Record-level — the entire sorted map for a partition (one graph node + all properties; one source node + all forward links).
Item-level — a single key-value pair within a record (one property of an edge; one specific link).

Different access patterns benefit from different cache levels: property-bag fetches benefit from record-level caching; targeted property reads benefit from item-level caching.

"Multiple KV namespaces can share the same caching clusters for cost efficiency." — namespace isolation lives at the storage layer, not the cache layer. A single EVCache cluster fronts many graph namespaces.
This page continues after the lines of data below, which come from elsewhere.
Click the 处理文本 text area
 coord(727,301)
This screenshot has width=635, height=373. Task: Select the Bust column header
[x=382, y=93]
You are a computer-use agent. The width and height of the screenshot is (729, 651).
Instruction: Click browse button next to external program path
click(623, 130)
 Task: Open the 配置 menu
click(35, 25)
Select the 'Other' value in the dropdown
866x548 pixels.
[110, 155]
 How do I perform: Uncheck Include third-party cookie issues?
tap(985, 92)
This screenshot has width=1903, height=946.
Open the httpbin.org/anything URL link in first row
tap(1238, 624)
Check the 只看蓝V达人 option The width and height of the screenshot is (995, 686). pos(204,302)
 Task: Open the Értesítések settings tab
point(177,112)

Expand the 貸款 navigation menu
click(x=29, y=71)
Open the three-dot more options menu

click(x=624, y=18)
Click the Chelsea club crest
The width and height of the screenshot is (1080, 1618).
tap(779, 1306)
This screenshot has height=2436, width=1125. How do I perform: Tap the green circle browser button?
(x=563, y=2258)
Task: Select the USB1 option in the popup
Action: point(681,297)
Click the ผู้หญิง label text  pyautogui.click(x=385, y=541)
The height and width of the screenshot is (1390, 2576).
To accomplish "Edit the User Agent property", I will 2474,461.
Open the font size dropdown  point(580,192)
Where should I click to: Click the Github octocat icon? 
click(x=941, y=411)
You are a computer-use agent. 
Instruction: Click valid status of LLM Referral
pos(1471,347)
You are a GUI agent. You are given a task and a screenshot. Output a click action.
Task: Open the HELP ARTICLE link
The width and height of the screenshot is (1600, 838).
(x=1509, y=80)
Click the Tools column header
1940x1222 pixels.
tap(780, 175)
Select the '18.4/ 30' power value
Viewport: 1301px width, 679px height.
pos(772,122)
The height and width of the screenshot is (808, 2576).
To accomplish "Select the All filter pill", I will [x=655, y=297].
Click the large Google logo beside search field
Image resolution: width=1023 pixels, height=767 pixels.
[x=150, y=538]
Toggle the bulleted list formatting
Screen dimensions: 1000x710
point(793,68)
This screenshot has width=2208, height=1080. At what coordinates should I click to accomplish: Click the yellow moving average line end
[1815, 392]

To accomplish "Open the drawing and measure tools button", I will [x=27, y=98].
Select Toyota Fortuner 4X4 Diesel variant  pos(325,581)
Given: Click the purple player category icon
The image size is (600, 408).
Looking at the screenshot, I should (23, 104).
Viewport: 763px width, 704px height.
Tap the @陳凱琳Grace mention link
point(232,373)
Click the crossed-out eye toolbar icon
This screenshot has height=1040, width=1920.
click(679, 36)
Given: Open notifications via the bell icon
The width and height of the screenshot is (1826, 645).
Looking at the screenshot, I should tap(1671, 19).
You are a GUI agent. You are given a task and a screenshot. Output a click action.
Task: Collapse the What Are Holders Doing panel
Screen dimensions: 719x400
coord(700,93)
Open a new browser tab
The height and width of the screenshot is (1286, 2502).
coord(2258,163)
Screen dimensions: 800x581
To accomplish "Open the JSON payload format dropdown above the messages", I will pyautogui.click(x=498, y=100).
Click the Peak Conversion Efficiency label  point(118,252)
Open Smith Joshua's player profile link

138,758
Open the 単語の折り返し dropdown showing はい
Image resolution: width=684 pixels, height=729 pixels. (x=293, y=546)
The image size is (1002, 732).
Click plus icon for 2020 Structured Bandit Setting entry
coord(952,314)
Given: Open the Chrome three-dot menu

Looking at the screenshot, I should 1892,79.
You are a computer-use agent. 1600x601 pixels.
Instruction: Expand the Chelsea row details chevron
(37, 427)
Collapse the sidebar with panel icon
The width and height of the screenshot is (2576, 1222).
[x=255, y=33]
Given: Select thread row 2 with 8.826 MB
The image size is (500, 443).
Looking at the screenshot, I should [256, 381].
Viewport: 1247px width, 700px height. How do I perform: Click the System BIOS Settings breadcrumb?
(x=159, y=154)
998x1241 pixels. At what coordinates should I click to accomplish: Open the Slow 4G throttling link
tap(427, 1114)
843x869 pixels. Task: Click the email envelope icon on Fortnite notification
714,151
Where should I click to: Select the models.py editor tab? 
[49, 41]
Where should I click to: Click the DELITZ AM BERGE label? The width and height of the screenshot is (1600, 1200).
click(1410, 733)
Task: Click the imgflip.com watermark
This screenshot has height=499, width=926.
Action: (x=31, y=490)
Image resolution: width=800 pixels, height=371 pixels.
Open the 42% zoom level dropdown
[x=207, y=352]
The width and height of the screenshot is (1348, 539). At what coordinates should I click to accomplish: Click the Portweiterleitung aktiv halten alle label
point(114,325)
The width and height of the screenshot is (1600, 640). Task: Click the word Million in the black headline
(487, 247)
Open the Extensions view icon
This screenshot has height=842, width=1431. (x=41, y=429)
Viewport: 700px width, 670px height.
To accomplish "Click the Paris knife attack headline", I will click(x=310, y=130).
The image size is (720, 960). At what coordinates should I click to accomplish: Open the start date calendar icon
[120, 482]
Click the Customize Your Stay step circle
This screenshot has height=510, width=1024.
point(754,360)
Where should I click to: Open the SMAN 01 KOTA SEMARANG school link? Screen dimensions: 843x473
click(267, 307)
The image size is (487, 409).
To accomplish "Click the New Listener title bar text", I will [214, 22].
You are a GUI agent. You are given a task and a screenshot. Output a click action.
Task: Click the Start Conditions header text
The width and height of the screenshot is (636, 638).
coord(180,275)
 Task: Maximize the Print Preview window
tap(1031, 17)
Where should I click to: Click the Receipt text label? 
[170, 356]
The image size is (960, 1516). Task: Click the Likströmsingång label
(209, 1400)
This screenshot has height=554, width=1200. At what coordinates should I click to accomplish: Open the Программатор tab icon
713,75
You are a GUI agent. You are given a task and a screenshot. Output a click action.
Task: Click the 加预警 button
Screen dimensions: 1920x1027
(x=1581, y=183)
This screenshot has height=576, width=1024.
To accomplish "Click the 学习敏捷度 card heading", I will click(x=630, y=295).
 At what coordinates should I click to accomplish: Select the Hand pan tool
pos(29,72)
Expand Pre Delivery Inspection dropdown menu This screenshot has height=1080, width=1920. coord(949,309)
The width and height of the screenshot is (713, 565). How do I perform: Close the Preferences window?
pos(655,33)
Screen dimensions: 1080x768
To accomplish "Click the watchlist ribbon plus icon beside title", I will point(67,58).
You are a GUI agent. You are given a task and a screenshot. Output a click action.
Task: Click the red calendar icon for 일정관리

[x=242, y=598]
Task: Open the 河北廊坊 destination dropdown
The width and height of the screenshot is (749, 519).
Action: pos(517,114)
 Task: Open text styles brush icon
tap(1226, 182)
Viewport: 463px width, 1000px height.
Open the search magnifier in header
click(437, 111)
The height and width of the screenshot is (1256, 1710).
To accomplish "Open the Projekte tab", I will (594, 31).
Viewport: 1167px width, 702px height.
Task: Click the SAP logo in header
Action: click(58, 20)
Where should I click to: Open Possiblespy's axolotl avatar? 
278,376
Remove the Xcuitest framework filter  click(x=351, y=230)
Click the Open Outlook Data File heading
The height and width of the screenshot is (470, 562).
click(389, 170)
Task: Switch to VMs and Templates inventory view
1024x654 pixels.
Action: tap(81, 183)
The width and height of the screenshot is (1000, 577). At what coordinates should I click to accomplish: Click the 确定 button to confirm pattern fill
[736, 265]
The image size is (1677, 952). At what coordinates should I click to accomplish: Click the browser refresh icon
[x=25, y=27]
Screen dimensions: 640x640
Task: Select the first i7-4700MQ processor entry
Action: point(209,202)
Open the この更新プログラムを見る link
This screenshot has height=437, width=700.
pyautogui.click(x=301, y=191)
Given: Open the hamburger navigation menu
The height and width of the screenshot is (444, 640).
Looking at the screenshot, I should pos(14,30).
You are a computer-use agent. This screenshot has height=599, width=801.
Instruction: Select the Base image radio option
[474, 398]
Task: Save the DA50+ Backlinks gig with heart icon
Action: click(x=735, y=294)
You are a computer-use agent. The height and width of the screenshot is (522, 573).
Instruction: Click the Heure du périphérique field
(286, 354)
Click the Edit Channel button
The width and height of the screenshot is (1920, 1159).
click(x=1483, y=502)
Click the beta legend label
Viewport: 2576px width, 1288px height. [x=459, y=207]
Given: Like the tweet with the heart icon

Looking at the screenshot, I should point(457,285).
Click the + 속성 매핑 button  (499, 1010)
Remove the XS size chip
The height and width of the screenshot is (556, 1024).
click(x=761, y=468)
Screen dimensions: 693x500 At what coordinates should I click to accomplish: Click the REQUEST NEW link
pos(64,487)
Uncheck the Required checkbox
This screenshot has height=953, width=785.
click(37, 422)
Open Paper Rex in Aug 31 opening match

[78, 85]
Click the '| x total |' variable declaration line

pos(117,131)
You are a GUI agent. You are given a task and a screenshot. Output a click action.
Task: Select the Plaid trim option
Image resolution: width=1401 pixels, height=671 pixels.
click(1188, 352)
The trade-off: noisy-neighbour risk on the cache cluster; mitigation lies in EVCache's own multi-tenant sizing.

Composition¶

The read-aside pattern composes with:

patterns/write-aside-cache-for-edge-links — the write-aside analogue for edge link existence. The two caches sit at different points: write-aside for "does this link exist?" suppresses redundant writes; read-aside for property bags suppresses redundant reads.
Multi-region async replication of EVCache itself — the graph layer inherits eventual consistency on the cache from the substrate.
LWW + idempotency tokens — invalidation-on-write must be consistent with LWW so a stale reader doesn't see a value that's older than the cache claims.

Trade-offs¶

Per-namespace decision rule is implicit. The post does not disclose the threshold for choosing one strategy over the other. Operators need to know their write throughput + staleness tolerance to pick.
TTL-driven cache writes drift across regions. Each region ages its cache independently; a hot key may have different TTL clocks per region. For most workloads this is fine; for cross-region read consistency it requires care.
Invalidate-on-write requires cache write capacity. The cache must absorb every write, not just a fraction. For high-write graphs this can dominate the cache cluster's throughput budget.

Work in progress (per the post)¶

A write-through cache is being developed: "organize indexes by different sort orders (e.g., sorting data by last-write timestamp), at the cost of increased memory consumption." This is a third caching shape, not a third invalidation strategy on the read-aside cache.

Seen in¶

sources/2026-05-29-netflix-high-throughput-graph-abstraction-at-netflix-part-i — canonical wiki disclosure; one of two caching strategies in Netflix Graph Abstraction (paired with patterns/write-aside-cache-for-edge-links).